EXERCISE GOAL -> Pick out each line below containing "target".

[Stored data]
━━━━━━━━━━━━━━━━━━━━

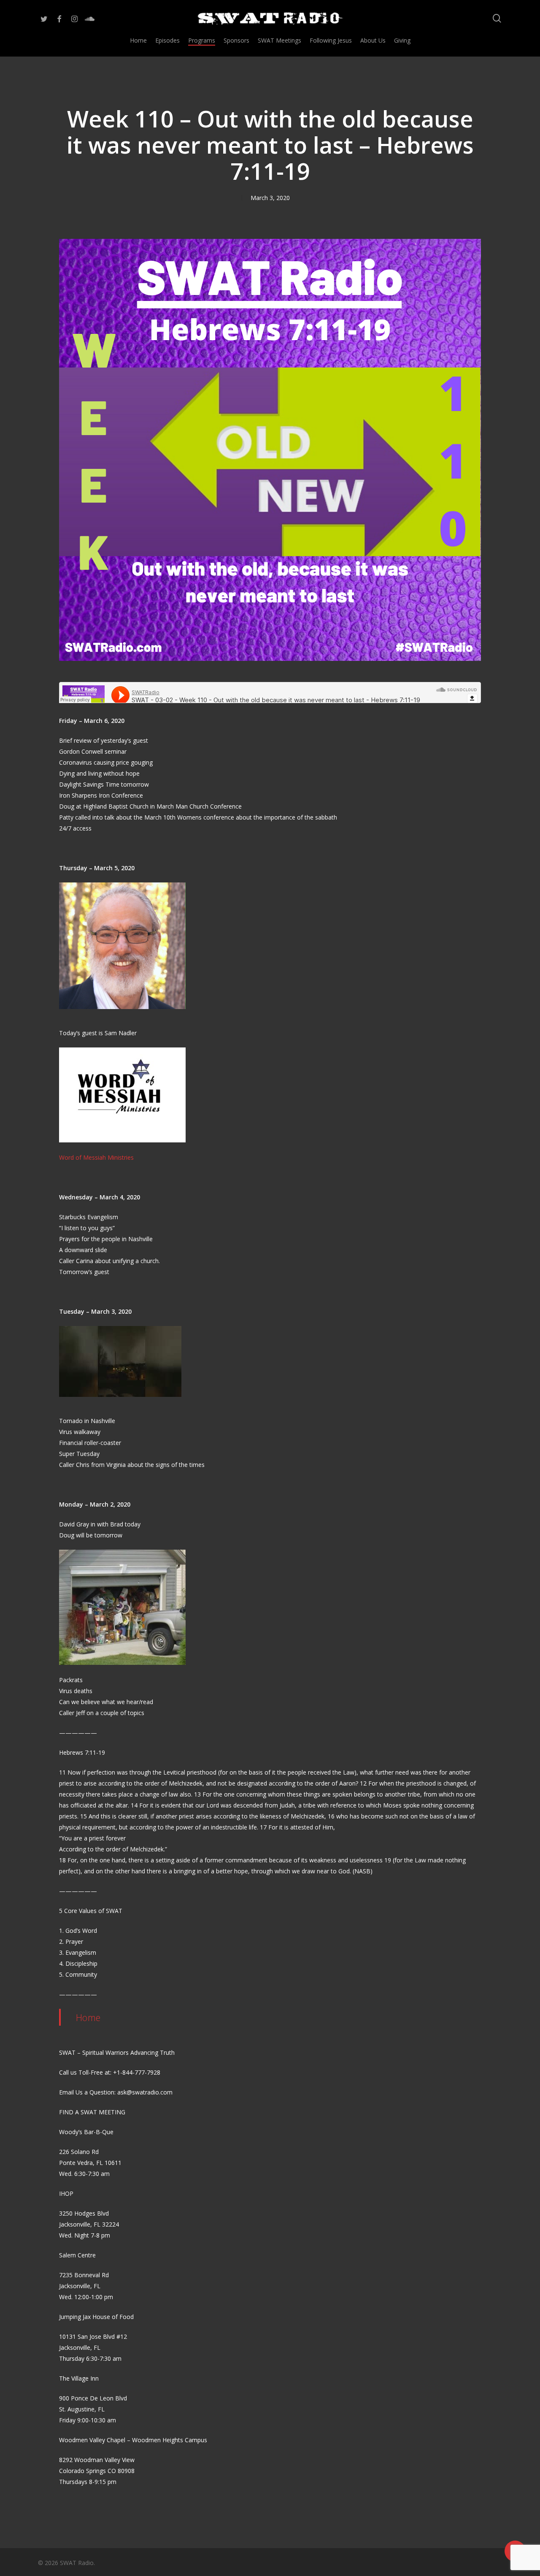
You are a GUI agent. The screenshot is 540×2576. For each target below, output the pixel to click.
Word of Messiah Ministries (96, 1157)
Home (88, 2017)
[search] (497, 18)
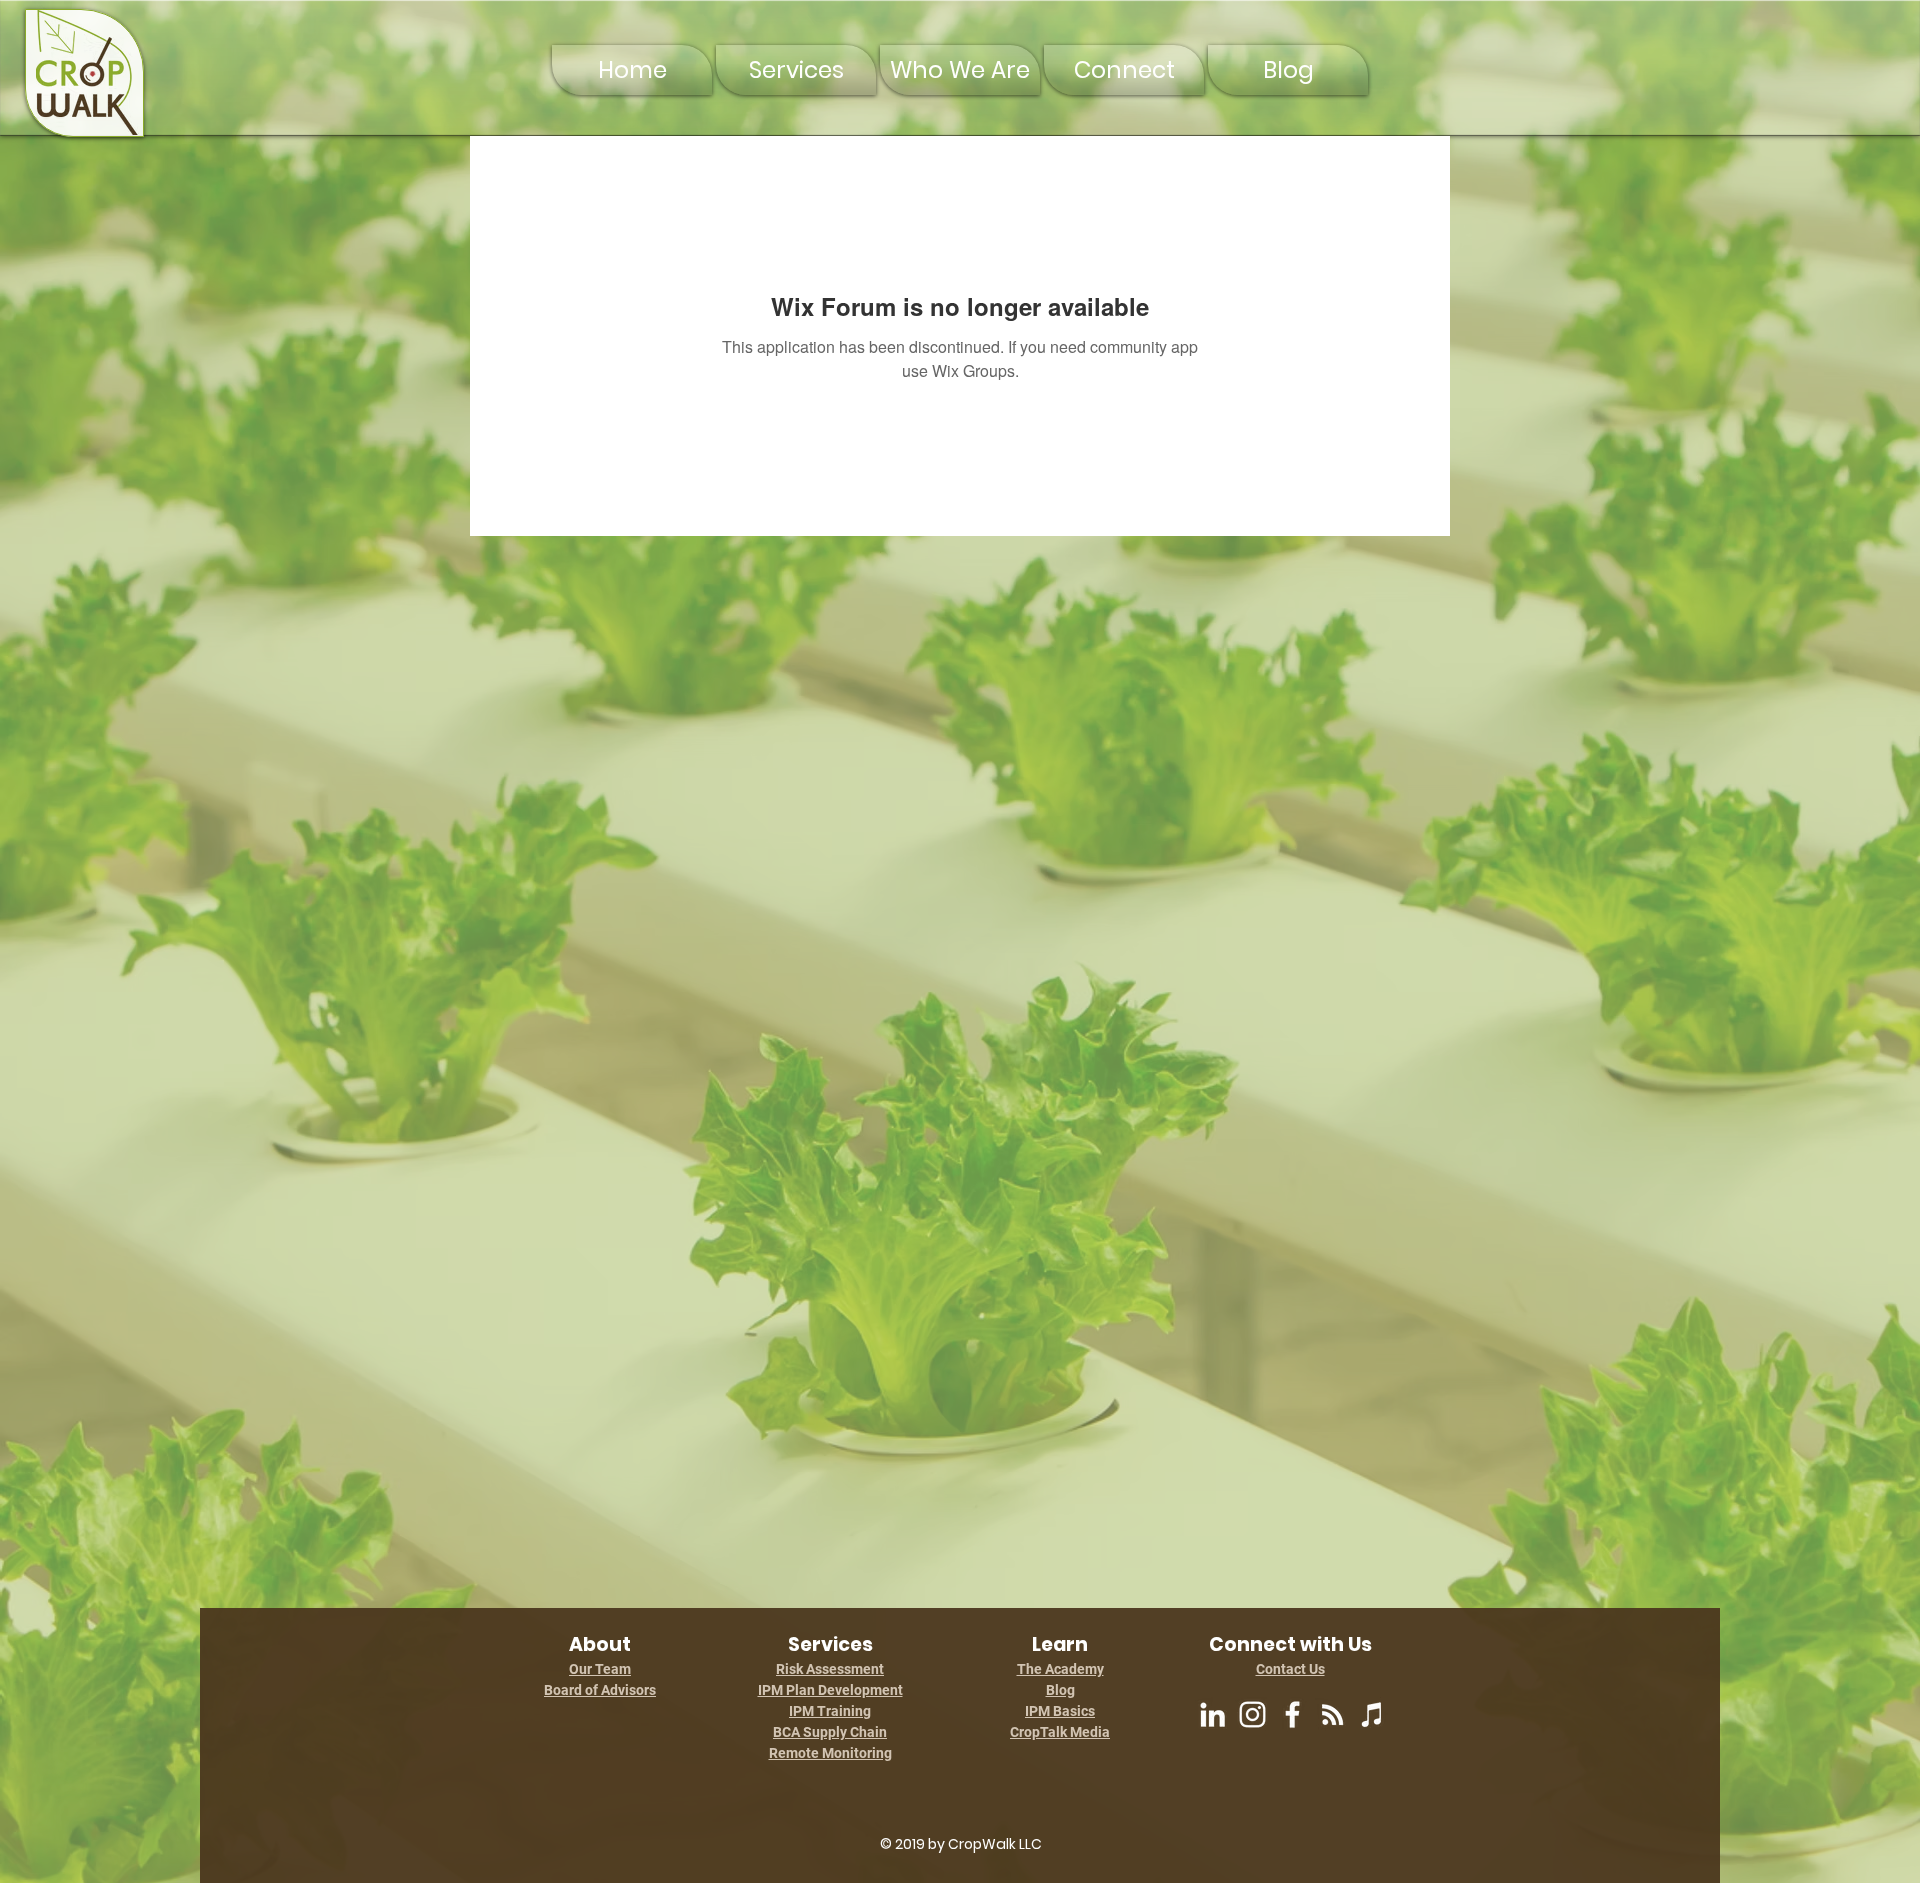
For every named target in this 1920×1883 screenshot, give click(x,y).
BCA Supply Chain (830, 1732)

━━━━━━━━━━━━━━━━━━━━

YOUR RESPONSE ->
You are a GUI agent. The screenshot is 540×2576. For each target below, output the pixel to click.
For every named target in this 1920×1883 screenshot, give click(x,y).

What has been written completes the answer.